**Excerpted records**.

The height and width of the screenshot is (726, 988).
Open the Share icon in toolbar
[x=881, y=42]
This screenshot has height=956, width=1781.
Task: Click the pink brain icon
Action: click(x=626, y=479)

**Your assignment**. The whole set of records needs to be written out exactly.

**Answer to the exercise**.
The height and width of the screenshot is (726, 988).
Open the Share icon in toolbar
[x=881, y=42]
This screenshot has height=956, width=1781.
Task: Click the pink brain icon
Action: click(x=626, y=479)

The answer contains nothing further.